I came across [this article](http://jayarava.blogspot.com/2010/12/general-theory-of-conditionality.html) by a long time contributor of this forum. In particular, the article mentioned a definition of paticca samuppada (PS) in [Nyanatiloka's Buddhist Dictionary](https://www.budsas.org/ebud/bud-dict/dic3_p.htm) > 'dependent origination', is the doctrine of the conditionality of all physical and psychical phenomena, The article proceeded to attempt to position this as a general theory explaining the basis for all phenomena. **Qn 1:** Is there anything inherently wrong with generalizing dependent origination or PS into a theory of conditionality? FYI, there is a [post regarding the appropriateness of treating PS](https://buddhism.stackexchange.com/questions/44729/difference-between-the-scientific-law-of-causality-and-the-buddhist-law-of-condi) as a law of conditionality.

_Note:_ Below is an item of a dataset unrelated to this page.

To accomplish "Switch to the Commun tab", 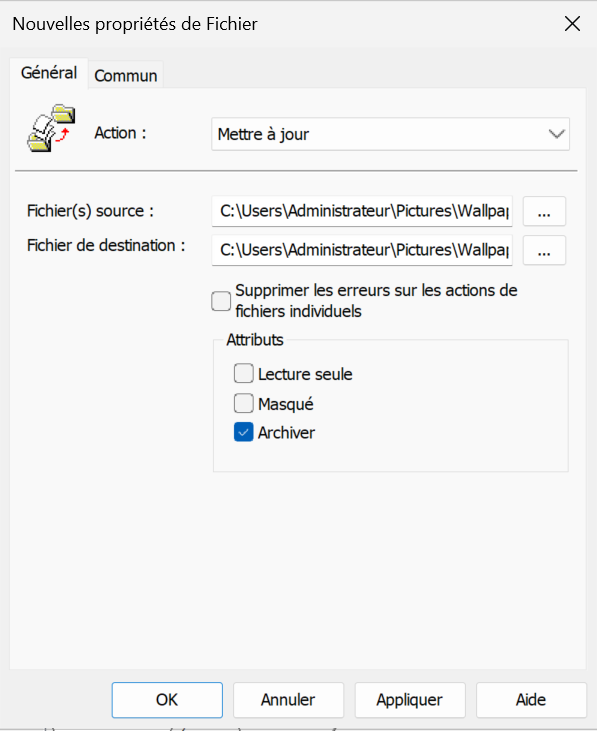I will point(125,75).
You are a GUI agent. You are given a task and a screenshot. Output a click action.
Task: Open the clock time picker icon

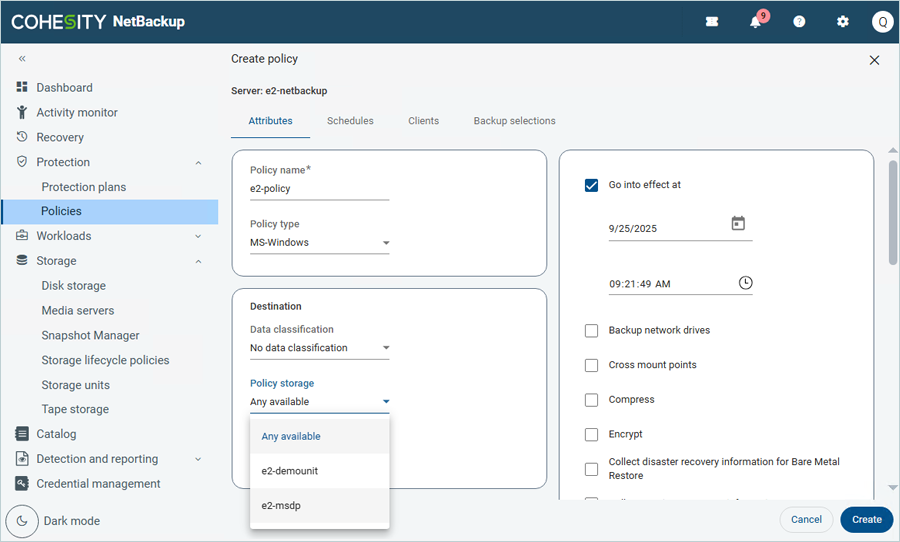[745, 283]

Note that in science, a law is a description of a phenomena (that is scientifically proven) while the article mentioned above is attempting for a general theory of conditionality i.e. to explain the why. (Although the article mentioned principle but I think we can forget it; I don’t think there is anyway to prove it scientifically). My question is not on the appropriateness as a law but instead as a general theory. Reason for my uncertainty is as follows: 1) PS was taught by the Buddha in the context of explaining the arising of suffering. 2) In general, physical phenomena have a certain range of possible outcomes. For example, a sapling may or may not grow into a tree or a forecasted rain may or may not occur. In fact, probability is the way to describe the quantum world. But the way PS is explained traditionally, *When this exists, that comes to be. With the arising of this, that arises* indicates a certainty in outcome, therefore: **Qn 2:** How can the certainty alluded in PS be reconciled with the probabilities in outcomes we see in reality? Personally, I am neither for nor against this generalization of PS into a theory of conditionality. Thanks for sharing of any insights.